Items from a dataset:
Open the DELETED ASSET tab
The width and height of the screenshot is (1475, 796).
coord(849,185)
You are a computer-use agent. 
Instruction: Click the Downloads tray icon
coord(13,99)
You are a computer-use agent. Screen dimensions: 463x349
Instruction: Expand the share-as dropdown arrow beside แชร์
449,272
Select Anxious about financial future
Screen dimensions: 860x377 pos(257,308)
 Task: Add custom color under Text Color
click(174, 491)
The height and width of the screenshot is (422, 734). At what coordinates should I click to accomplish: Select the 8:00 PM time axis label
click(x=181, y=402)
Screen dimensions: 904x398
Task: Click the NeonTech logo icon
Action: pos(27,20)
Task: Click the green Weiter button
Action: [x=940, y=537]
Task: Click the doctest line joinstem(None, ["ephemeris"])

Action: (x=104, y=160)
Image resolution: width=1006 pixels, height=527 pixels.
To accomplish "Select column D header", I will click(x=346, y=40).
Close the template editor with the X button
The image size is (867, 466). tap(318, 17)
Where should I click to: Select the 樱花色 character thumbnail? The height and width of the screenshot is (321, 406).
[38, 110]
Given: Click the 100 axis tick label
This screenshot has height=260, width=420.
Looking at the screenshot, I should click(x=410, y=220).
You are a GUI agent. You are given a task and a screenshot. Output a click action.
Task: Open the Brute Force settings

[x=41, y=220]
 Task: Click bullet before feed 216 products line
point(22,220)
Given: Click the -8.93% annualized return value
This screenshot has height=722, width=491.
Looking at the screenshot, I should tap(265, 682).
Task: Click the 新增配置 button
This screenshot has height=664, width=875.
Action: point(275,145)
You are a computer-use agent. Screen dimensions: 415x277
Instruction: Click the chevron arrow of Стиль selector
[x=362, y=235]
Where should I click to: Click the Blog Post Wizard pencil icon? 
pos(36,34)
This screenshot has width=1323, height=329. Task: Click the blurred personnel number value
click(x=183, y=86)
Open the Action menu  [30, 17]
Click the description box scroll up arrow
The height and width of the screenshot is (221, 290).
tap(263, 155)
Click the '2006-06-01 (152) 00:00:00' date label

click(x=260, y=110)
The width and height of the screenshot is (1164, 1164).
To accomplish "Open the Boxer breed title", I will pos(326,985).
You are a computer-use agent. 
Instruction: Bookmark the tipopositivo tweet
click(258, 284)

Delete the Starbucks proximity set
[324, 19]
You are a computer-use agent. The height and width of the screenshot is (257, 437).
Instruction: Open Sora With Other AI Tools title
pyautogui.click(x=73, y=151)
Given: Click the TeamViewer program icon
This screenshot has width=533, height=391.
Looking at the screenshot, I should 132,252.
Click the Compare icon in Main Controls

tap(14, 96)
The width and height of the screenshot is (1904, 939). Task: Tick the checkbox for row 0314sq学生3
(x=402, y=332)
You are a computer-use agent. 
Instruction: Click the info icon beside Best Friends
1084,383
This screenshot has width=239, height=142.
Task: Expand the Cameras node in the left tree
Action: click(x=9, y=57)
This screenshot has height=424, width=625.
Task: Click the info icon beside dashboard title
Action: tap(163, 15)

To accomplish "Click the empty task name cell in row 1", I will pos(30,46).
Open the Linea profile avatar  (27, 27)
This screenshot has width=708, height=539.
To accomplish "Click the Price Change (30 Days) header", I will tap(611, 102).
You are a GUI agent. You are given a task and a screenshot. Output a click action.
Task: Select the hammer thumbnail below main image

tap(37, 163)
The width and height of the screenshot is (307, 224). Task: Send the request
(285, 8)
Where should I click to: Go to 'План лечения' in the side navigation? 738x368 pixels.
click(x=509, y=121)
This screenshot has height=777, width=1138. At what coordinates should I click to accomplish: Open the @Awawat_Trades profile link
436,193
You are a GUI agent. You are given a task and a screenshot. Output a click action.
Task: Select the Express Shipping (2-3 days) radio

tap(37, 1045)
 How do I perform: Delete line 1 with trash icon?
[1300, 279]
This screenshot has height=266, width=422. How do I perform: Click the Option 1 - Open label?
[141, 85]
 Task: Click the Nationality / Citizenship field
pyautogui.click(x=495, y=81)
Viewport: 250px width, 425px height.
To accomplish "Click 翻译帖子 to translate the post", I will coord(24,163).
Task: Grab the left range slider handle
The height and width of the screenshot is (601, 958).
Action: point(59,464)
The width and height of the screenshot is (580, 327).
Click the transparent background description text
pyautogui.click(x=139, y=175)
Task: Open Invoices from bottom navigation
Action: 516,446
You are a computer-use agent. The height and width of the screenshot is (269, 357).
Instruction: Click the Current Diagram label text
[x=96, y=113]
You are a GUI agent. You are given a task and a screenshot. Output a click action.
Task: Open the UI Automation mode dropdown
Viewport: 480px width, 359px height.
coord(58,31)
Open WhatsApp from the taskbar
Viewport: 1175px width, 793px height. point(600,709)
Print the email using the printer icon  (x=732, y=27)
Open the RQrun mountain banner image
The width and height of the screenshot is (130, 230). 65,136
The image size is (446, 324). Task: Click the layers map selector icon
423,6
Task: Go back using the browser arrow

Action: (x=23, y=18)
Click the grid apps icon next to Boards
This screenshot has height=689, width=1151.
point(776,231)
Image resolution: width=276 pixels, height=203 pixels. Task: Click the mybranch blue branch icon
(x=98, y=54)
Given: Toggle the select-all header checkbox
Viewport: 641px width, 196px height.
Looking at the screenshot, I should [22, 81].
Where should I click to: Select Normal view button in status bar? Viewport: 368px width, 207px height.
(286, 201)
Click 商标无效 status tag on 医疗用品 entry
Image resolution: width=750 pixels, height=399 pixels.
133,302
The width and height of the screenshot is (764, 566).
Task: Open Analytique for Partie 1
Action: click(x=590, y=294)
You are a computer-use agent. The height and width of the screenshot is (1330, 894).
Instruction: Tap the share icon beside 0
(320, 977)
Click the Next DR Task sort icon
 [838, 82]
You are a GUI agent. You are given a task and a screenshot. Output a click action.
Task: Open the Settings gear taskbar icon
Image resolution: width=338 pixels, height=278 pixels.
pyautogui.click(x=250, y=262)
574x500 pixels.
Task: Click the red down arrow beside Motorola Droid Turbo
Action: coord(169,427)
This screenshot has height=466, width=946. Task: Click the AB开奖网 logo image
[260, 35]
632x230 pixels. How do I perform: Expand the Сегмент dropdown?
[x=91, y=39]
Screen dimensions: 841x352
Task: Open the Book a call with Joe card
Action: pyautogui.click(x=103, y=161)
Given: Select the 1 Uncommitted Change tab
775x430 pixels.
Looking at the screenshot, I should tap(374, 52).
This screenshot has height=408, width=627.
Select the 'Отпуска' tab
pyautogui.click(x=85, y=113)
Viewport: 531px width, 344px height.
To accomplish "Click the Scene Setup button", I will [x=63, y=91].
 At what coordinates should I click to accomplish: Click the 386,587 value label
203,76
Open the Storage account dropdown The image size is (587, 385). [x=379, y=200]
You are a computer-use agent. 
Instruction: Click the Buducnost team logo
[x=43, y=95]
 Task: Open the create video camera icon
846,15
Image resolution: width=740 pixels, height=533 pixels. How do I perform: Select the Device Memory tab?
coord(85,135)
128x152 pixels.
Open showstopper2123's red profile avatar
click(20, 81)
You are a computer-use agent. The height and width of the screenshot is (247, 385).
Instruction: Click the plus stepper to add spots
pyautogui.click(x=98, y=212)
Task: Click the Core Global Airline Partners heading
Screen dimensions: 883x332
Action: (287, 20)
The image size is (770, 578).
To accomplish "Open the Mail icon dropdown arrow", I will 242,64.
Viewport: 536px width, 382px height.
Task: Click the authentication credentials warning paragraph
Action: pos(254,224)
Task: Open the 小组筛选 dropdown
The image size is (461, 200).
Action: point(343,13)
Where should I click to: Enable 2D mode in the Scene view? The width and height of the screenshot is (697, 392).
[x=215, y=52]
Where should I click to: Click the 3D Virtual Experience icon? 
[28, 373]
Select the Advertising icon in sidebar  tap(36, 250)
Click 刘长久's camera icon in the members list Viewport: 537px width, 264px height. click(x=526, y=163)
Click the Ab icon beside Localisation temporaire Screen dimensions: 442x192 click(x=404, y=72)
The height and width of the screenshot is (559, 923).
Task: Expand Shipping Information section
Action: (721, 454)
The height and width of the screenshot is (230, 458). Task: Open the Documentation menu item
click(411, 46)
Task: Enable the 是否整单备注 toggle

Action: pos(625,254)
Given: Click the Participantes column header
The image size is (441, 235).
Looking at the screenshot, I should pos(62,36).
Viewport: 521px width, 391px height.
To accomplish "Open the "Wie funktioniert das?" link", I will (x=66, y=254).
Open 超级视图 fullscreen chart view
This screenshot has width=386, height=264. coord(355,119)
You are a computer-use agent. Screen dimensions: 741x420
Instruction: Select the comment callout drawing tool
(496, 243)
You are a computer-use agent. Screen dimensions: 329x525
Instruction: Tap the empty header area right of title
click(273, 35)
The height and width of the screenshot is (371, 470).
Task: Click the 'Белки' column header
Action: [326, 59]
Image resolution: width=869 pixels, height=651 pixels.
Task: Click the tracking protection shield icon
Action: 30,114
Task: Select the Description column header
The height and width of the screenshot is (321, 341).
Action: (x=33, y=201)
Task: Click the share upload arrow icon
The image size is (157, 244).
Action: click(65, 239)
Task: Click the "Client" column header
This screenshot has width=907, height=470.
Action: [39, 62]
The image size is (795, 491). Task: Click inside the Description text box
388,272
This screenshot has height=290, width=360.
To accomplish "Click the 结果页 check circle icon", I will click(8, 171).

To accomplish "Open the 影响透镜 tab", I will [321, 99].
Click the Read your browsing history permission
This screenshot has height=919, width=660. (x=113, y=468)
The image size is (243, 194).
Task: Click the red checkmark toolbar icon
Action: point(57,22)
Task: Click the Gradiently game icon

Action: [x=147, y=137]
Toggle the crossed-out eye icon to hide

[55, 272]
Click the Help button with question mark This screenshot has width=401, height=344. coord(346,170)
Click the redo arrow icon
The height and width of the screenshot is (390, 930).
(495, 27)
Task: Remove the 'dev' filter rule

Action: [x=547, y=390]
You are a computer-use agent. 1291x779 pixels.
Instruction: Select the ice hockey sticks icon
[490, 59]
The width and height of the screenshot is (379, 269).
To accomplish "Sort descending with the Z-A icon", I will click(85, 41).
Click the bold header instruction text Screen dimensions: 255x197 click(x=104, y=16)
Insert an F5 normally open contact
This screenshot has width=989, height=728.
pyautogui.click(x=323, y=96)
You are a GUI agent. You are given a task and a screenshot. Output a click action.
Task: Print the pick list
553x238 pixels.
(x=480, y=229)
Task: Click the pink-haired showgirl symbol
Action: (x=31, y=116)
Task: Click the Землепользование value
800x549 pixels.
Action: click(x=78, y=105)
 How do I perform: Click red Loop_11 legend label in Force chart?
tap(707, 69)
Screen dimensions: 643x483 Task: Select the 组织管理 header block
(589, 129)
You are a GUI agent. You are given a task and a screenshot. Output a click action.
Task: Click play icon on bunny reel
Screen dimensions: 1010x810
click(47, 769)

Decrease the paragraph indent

*Exercise requirements*.
Check each line of the data above, and please copy the ones in which the string "list" occurs.

*Result of this task*.
Click 刘长久's camera icon in the members list Viewport: 537px width, 264px height. click(x=526, y=163)
Task: Print the pick list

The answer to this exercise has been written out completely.